Item coordinate data
▼

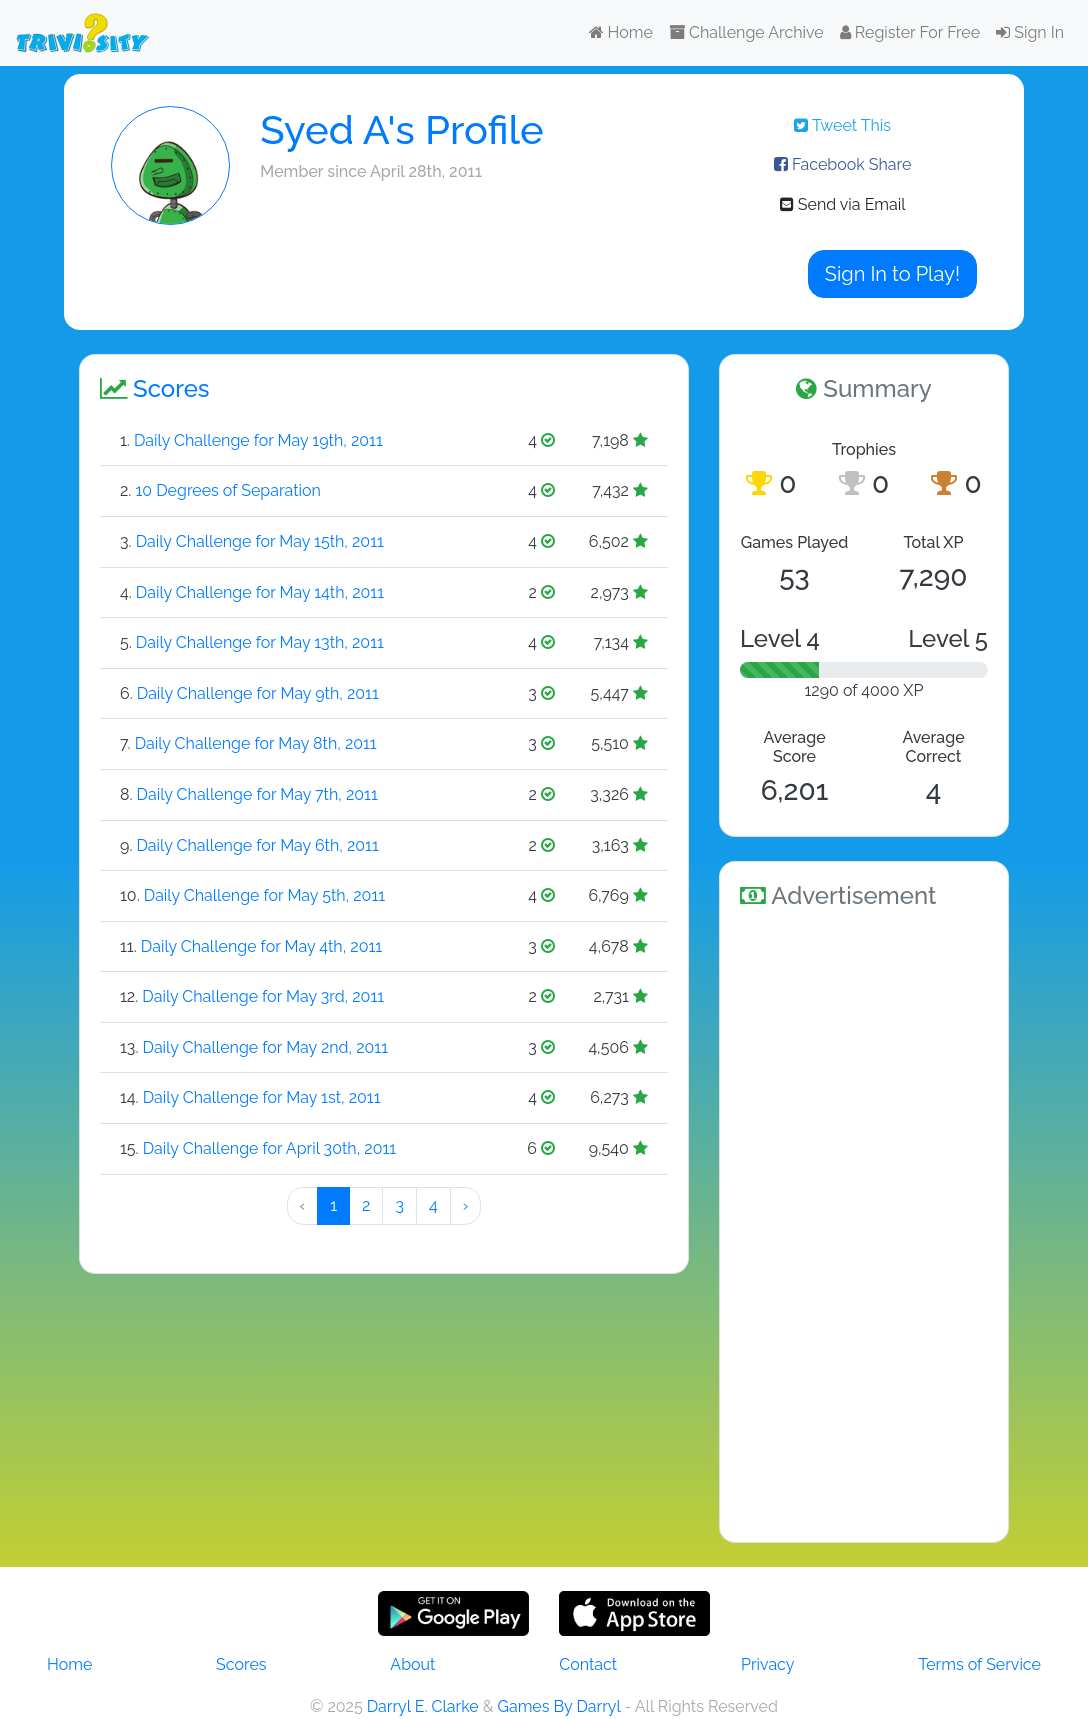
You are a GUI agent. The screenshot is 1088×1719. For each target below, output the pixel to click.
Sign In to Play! (892, 274)
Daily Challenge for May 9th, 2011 (258, 693)
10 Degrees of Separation (227, 490)
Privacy (767, 1664)
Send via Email (843, 204)
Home (621, 32)
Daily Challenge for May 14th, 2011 (260, 592)
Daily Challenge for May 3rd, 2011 (263, 996)
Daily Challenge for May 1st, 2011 (262, 1097)
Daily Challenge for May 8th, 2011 (256, 743)
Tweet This (842, 125)
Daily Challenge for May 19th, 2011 (258, 440)
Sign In (1030, 32)
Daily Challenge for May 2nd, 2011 (266, 1047)
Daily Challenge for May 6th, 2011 (257, 845)
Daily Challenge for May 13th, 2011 (260, 642)
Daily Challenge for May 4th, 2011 (261, 946)
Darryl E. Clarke (423, 1706)
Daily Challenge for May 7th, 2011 (257, 794)
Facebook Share (842, 164)
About (412, 1664)
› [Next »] (466, 1205)
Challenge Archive (746, 32)
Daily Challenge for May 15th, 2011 (260, 541)
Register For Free (910, 32)
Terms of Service (979, 1664)
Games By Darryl (558, 1706)
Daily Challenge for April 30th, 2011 (269, 1148)
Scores (241, 1664)
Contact (588, 1664)
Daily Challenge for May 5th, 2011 (264, 895)
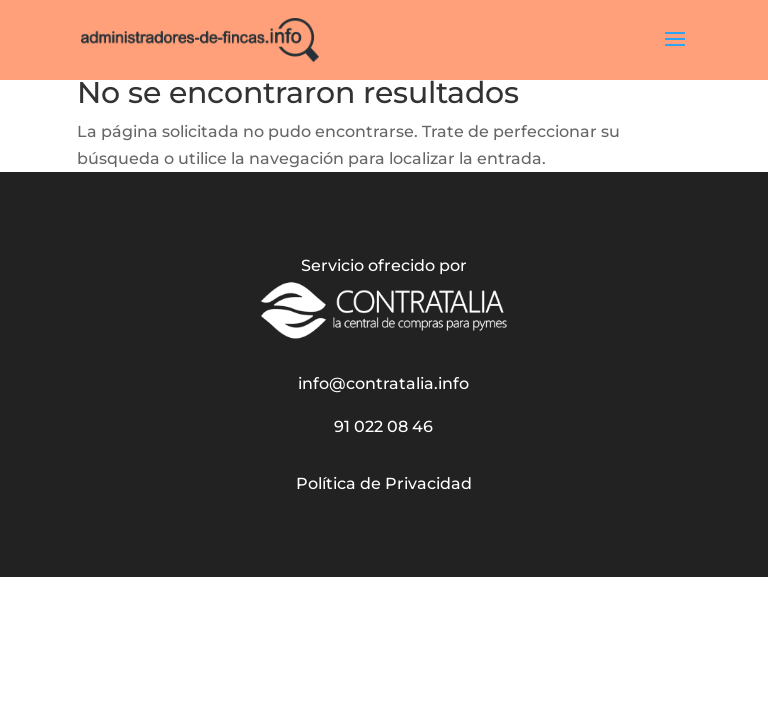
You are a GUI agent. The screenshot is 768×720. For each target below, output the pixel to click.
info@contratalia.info (383, 383)
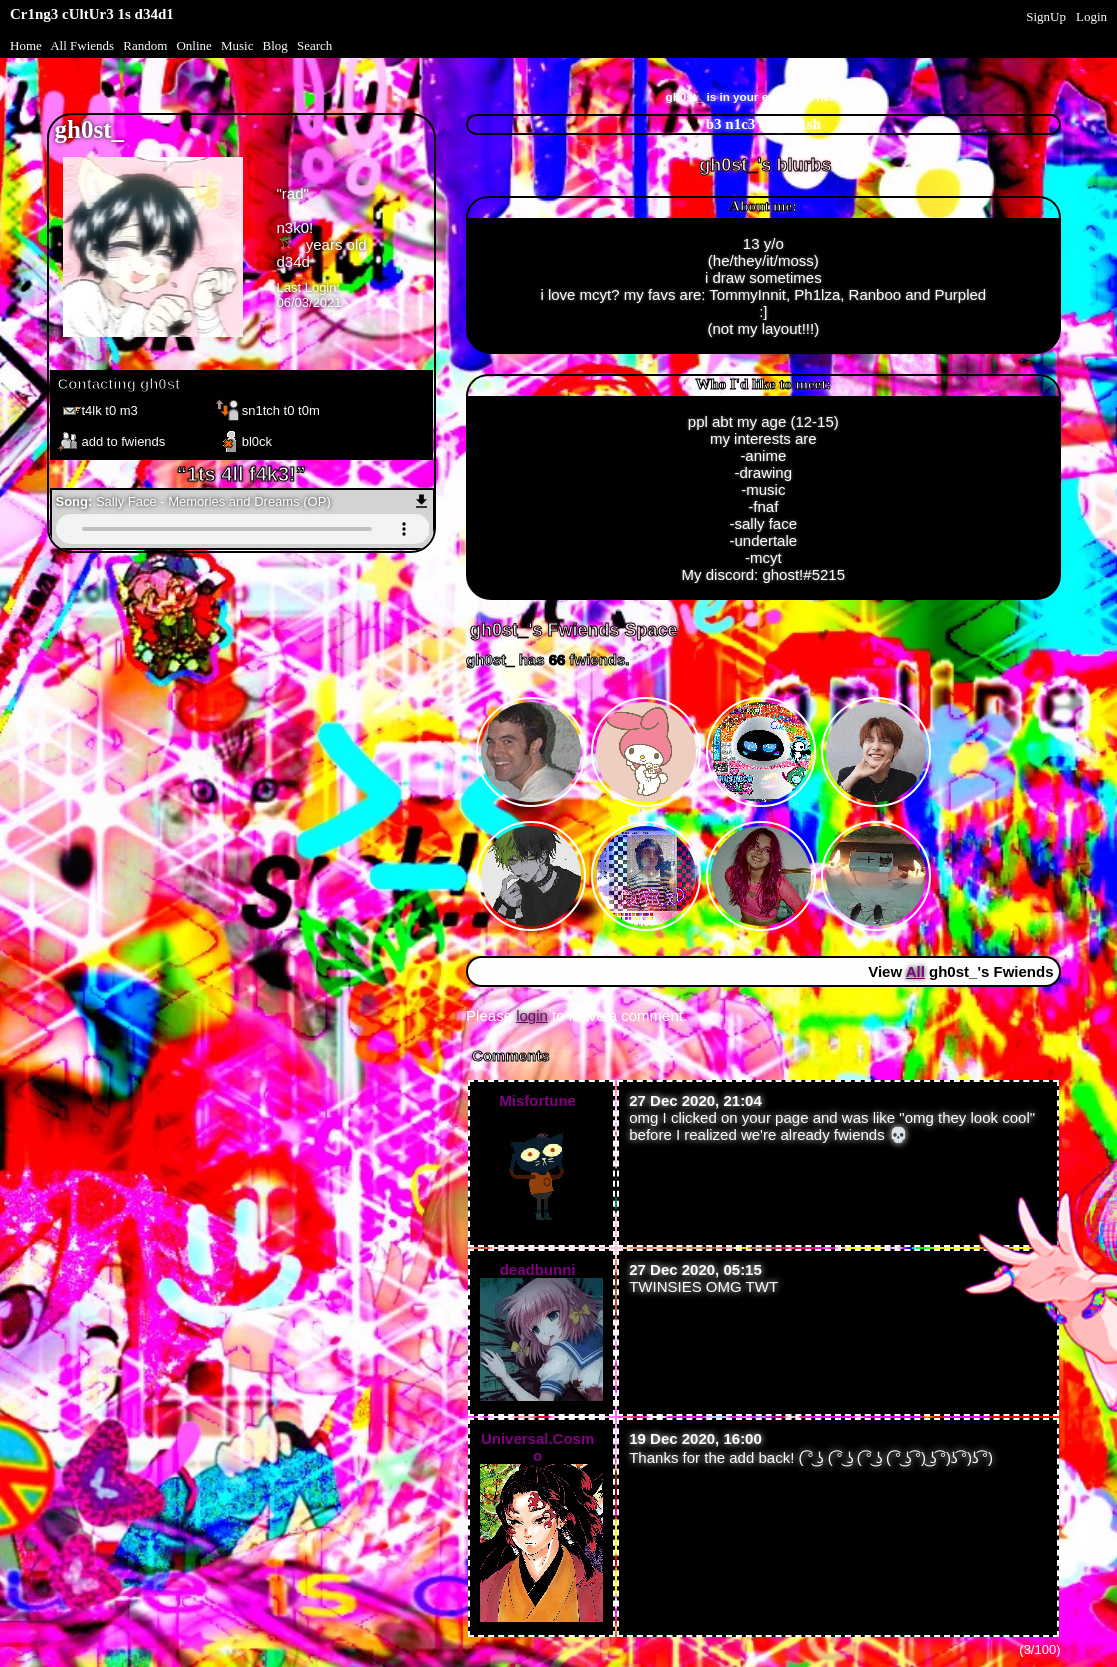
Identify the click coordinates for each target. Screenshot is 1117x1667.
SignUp (1046, 16)
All (82, 45)
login (532, 1015)
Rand (145, 45)
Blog (275, 45)
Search (314, 45)
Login (1091, 16)
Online (193, 45)
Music (237, 45)
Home (26, 45)
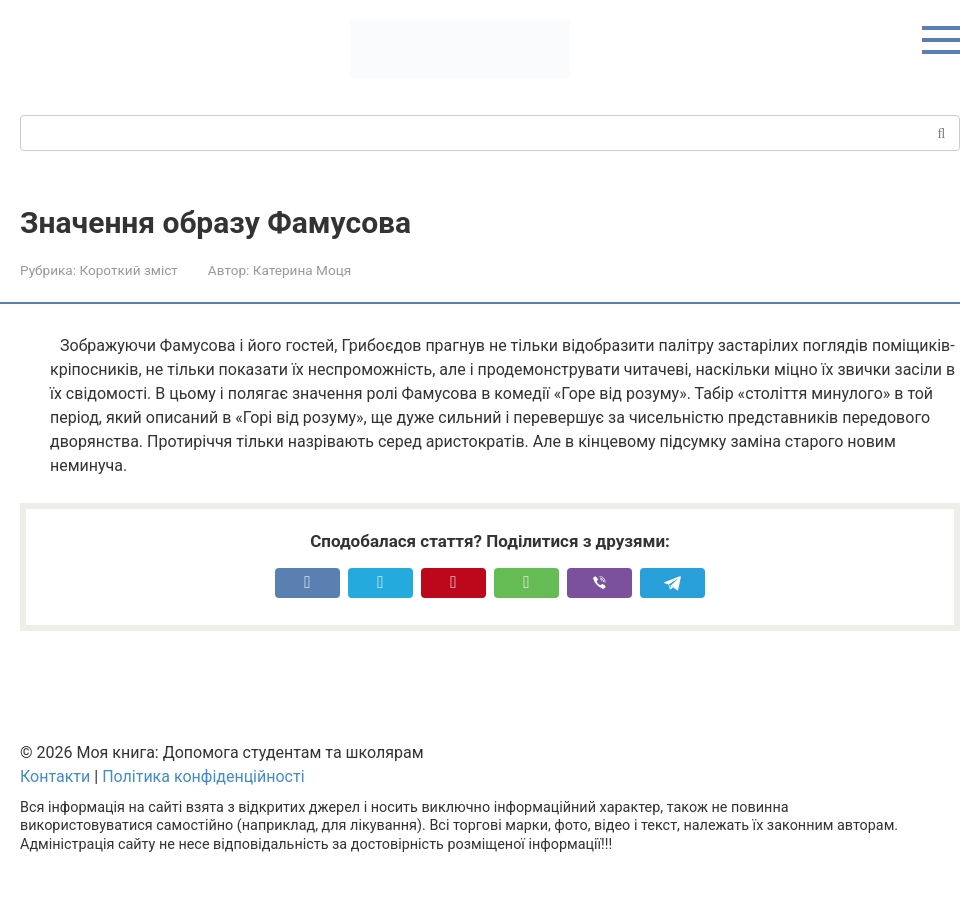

▲

Update the records by replacing every "Daily Challenge" with "Daily Puzzle" and keeping everything else unchanged. Omit the pictures from your answer.

You are a GUI agent. The screenshot is 1088×1719. For each target below, output the pixel to click.
Sign In to Play! (892, 274)
Daily Puzzle for May 9th, 2011 (258, 693)
10 Degrees of Separation (227, 490)
Privacy (767, 1664)
Send via Email (843, 204)
Home (621, 32)
Daily Puzzle for May 14th, 2011 (260, 592)
Daily Puzzle for May 3rd, 2011 (263, 996)
Daily Puzzle for May 1st, 2011 (262, 1097)
Daily Puzzle for May 8th, 2011 (256, 743)
Tweet This (842, 125)
Daily Puzzle for May 19th, 2011 (258, 440)
Sign In (1030, 32)
Daily Puzzle for May 2nd, 2011 (266, 1047)
Daily Puzzle for May 6th, 2011 (257, 845)
Daily Puzzle for May 13th, 2011 (260, 642)
Daily Puzzle for May 4th, 2011 (261, 946)
Darryl E. Clarke (423, 1706)
Daily Puzzle for May 7th, 2011 (257, 794)
Facebook Share (842, 164)
About (412, 1664)
› [Next »] (466, 1205)
Challenge Archive (746, 32)
Daily Puzzle for May 15th, 2011 (260, 541)
Register For Free (910, 32)
Terms of Service (979, 1664)
Games By Darryl (558, 1706)
Daily Puzzle for April 30th, 2011 (269, 1148)
Scores (241, 1664)
Contact (588, 1664)
Daily Puzzle for May 5th, 2011 (264, 895)
You are a GUI agent. The screenshot is 768×720. For each target below, output the pixel to click.
info@contratalia.info (383, 383)
Identify the click coordinates for each target. Screenshot is 1117x1667.
SignUp (1046, 16)
All (82, 45)
login (532, 1015)
Rand (145, 45)
Blog (275, 45)
Search (314, 45)
Login (1091, 16)
Online (193, 45)
Music (237, 45)
Home (26, 45)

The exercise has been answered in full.